Death is a very surreal concept. How are we to deal with such an absolute fact that life ends or live comfortably knowing there's a very real chance of an end coming around the next corner? It's little wonder that many of us neglect to think about it at all. Life seems so random and indeterminably fragile. One moment we are here and the next we are not. This means we come from nothing and return again to a non-existence - which is a strange concept in itself. 

But energy can neither be created nor destroyed - merely exchanged for alternative states. Consequently we – our essence – must surely originate from somewhere? And therefore, where does that person or the energy making up a once living being, actually go to? Unfortunately, we (still) don't have any answers to that question and it's this uncertainty that makes the whole end of life concept so difficult to believe. The only real comfort we have available, is the knowledge that we all go through this same weird thought process.

The Worst That Can Happen
As healthy, happy-go-lucky individuals, we rarely plan for the end of life - maybe because it seems something so far away (being a child), or somehow we convince (deceive) ourselves that it's something which only happens to careless others or when we're very old. We casually discuss it as if death was no more than a common cold, and flippantly pay no real attention to our imminent departure from this earth. That is, until the day comes when a close friend passes away so unexpectedly that we are forced to question our own mortality. It's at times like these that we should really think in greater depth about what death means.

Morbid Thoughts
Death comes to all - it's humorously quoted as being, like taxes, the only other certainty in life. So why do we give it no consideration in the time we have available to prepare for it?

Fortunately, for everyone at my most recent funeral experience, the family of my dear friend Patricia and all the friends present, were able to give Patricia a 'sending off' that I'm sure she'd have been very happy with, if there had been any prior arrangements made by herself for her own funeral. Far from dwelling on the sad event, we had many smiles and positive displays of love, openly shared in abundance - as were the overly generous drinks and hospitality provided by people we had never met before this sad day. 

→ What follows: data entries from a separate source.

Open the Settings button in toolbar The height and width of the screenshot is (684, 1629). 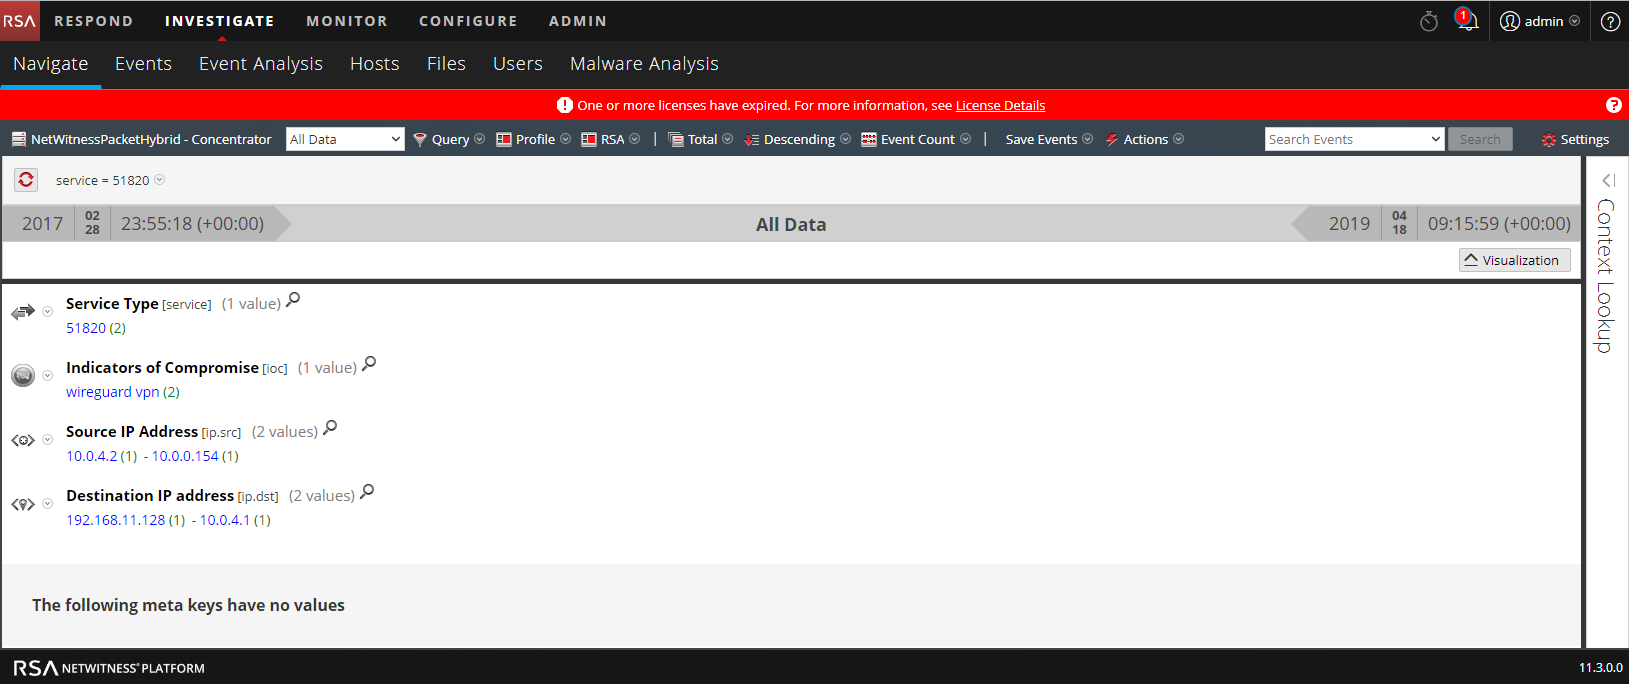[1575, 139]
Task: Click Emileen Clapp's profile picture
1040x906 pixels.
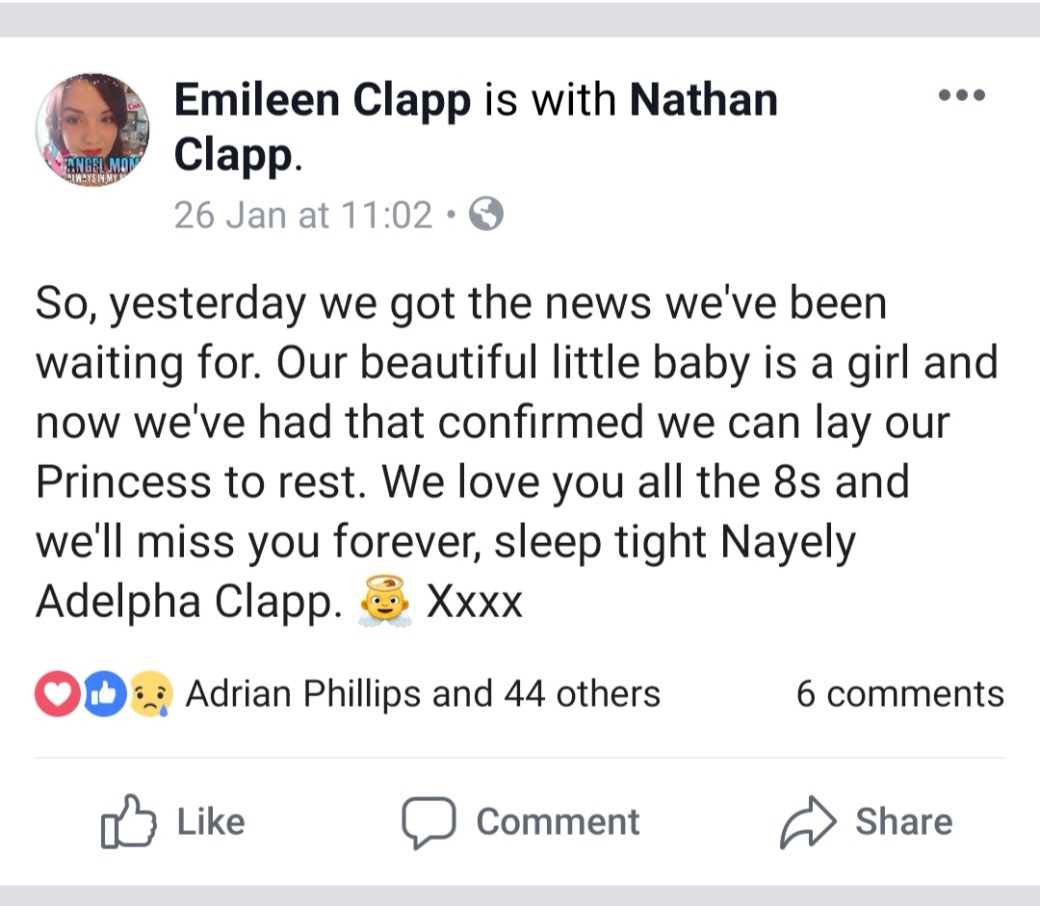Action: click(92, 129)
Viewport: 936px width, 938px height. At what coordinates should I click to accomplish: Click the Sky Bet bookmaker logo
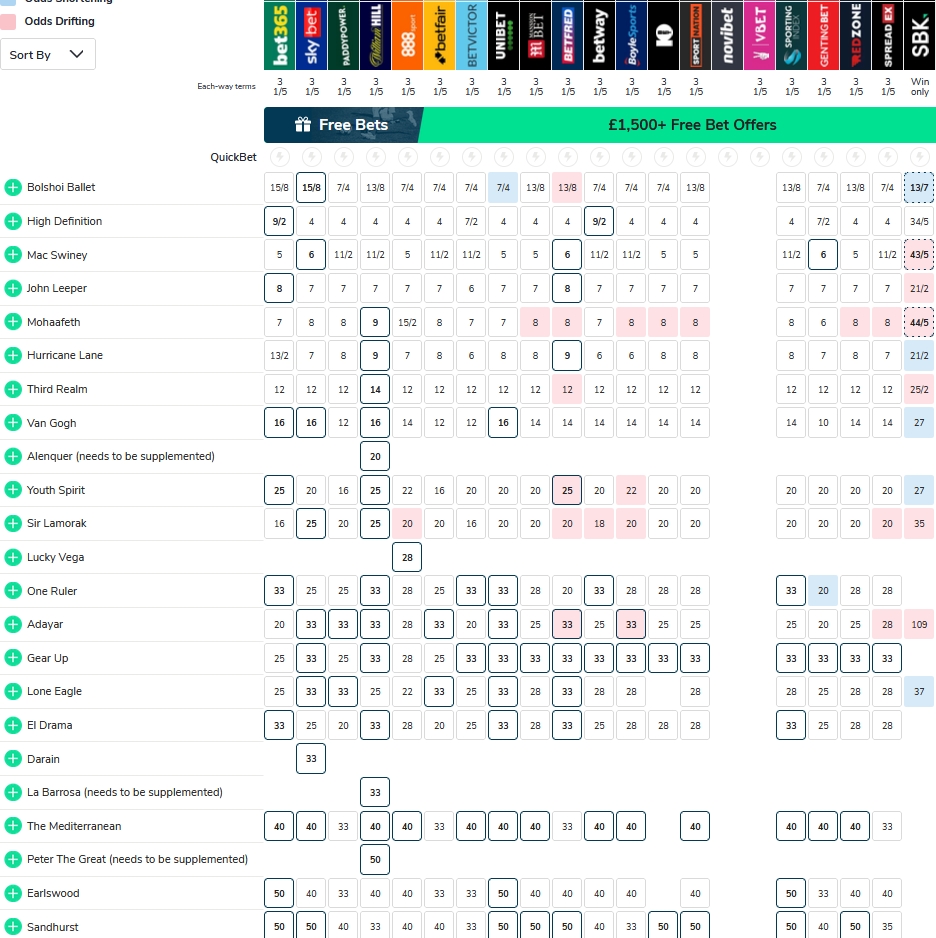pyautogui.click(x=311, y=35)
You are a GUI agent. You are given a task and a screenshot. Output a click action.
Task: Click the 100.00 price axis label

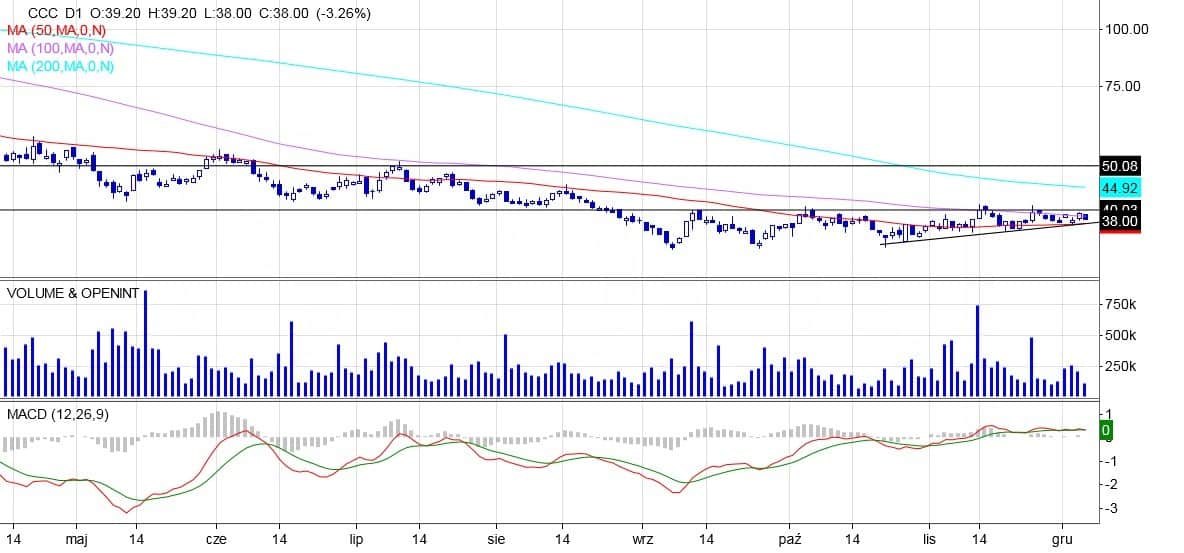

Although the final respects being paid at the crematorium were obviously a somber moment - plus the venue was cold, uncomfortable and a place as far removed from being alive, as could be, this wake was still a far more honest solution than any religious ceremony could ever be. In this post-life situation - we've so obviously gone already that it seems strange to be paying homage to a wooden box. For that is really all that's left - a container with our lifeless biological physical representation laying in it. But that's what we all did for around four hours.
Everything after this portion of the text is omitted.